Des analyses microscopiques approfondies, menées par une équipe de l’Université de Johannesburg et dirigée par la professeure Marlize Lombard, ont mis en évidence des résidus toxiques sur des outils en bois anciens, notamment des spatules et des pointes de flèches. Ces résidus ont été identifiés comme de l’acide ricinoléique, un composant toxique présent dans les graines de ricin (Ricinus communis), plante connue pour produire la ricine.
Cette avancée suggère que les habitants de Sibudu avaient une connaissance sophistiquée de leur environnement végétal et des propriétés de certaines plantes.

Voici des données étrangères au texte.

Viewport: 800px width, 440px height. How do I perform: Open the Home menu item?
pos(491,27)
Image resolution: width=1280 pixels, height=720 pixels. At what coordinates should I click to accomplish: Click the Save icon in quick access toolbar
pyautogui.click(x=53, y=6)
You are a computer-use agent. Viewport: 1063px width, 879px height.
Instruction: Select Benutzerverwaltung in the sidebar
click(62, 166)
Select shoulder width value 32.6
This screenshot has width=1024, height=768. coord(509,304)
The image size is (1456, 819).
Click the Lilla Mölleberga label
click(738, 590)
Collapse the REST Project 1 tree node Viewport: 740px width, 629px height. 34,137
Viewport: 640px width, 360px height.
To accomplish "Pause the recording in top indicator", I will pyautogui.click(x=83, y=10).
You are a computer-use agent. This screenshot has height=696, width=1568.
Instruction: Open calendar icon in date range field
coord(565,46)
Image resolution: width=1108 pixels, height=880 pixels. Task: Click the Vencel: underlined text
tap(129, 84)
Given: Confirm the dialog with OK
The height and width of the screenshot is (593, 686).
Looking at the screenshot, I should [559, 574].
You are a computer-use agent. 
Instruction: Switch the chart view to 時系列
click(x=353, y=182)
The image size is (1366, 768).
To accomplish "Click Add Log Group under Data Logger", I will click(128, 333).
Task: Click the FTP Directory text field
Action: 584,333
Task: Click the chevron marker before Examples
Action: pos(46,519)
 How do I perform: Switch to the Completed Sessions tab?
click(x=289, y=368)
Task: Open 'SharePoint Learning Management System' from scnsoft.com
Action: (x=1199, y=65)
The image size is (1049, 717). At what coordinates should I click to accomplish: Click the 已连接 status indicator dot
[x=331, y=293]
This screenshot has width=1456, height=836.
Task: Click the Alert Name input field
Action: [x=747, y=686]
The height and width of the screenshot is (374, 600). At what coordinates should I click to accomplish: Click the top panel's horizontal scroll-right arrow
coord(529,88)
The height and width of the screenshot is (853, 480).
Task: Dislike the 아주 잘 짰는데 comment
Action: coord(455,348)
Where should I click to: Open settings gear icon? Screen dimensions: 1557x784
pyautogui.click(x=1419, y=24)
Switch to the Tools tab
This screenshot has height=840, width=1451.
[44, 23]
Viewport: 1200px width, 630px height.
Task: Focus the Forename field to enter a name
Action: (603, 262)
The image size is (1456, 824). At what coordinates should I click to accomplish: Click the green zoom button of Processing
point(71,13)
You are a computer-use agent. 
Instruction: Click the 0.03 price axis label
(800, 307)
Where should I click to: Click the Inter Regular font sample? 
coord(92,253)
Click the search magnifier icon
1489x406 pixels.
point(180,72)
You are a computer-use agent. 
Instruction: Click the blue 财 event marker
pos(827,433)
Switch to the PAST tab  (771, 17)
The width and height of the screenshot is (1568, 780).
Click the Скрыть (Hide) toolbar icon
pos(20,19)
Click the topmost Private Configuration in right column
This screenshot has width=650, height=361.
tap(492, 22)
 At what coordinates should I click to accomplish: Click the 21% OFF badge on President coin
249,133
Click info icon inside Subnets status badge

L’utilisation de poison pour la chasse démontre des capacités cognitives complexes, incluant la planification, l’expérimentation et la transmission de savoir-faire élaboré. Cela témoigne de stratégies de chasse avancées et d’une intelligence technique remarquable pour l’époque, soulignant la complexité de la culture et des pratiques de subsistance de ces populations préhistoriques.
Cette découverte enrichit notre compréhension des comportements humains modernes anciens et de leur ingéniosité face aux défis de la survie.